Data-mined code that recently emerged on the Anandtech forums indicates that AMD was working on an RDNA 4 GPU at one point, doubling most of the RX 7900 XTX’s system specs. Team Red hasn’t confirmed anything regarding its upcoming graphics cards, but rumors suggest the company canceled the new flagship to focus on mainstream GPUs.

User Kepler_L2 posted code suggesting that the chip codenamed “N4C,” likely to become the Radeon RX 8900 XTX, would have featured nine shader engines, compared to the six found in AMD’s current flagship, the 7900 XTX. Furthermore, the top-end RDNA 4 card might have at least doubled the 7900 XTX’s chiplet count from seven to between 13 and 20. Another user claimed that the number of compute units would have increased from 96 to 200.

Given the specs, the card could have outperformed the current PC graphics king, Nvidia’s GeForce RTX 4090. Speaking of, Team Green is expected to unveil a successor before the end of this year with roughly a 70 percent performance uplift.

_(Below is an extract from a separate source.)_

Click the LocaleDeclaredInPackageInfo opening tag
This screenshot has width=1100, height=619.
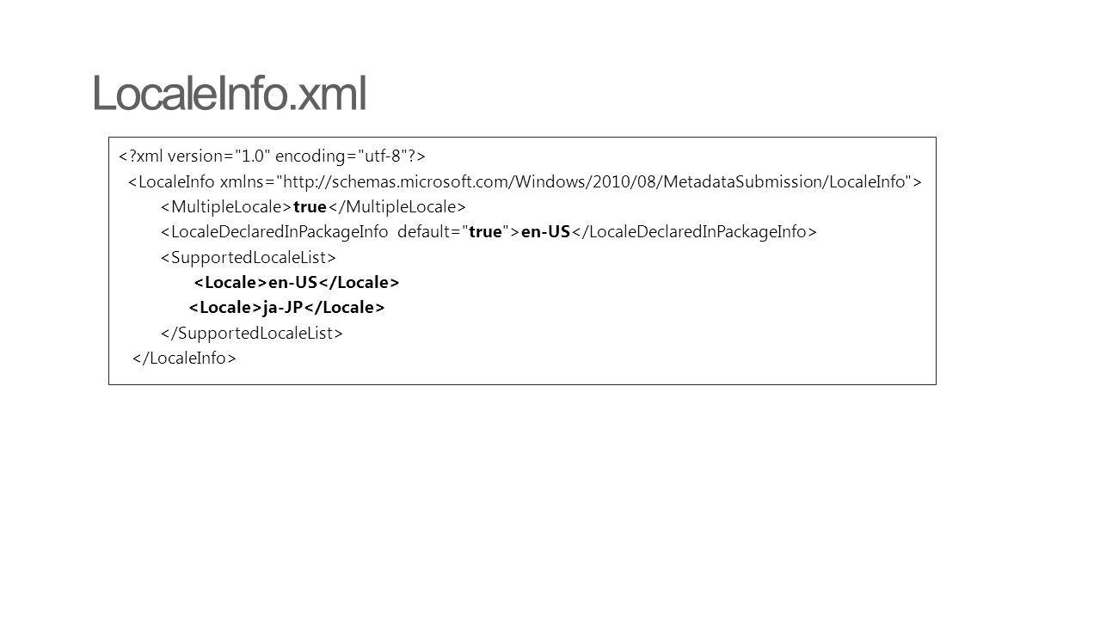point(340,231)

Moreover, Intel plans to launch its first enthusiast-class GPU as part of its sophomore Battlemage lineup this year.

AMD reportedly shelved its high-end RDNA 4 plans to conserve limited silicon for increasingly profitable AI chips, so a three-way battle between flagship cards must wait until future generations.

Prior rumors regarding AMD, which should be taken with a grain of salt, suggest that the Radeon RX 8000 series will debut this year with two mid-range products based on the Navi 48 and Navi 44 GPUs. Navi 48 might roughly equal the performance of an RX 7900 XT or RTX 4080 for hundreds of dollars less. Meanwhile, the lower-end Navi 44 is projected to match the RTX 4060 Ti for less than $300 and possibly as little as $199.

However, the RDNA 4 cards might make compromises in certain areas. They may only slightly improve upon RDNA 3’s ray tracing performance – an area in which AMD already lags behind Nvidia – and Kepler previously reported that the VRAM for both GPUs will stick to GDDR6 and only reach 18Gbps. Nvidia’s upcoming products will likely upgrade to faster GDDR7.

AMD is expected to return to the high-end battleground with RDNA 5 next year, which will mark a transition to fully chiplet-based GPUs.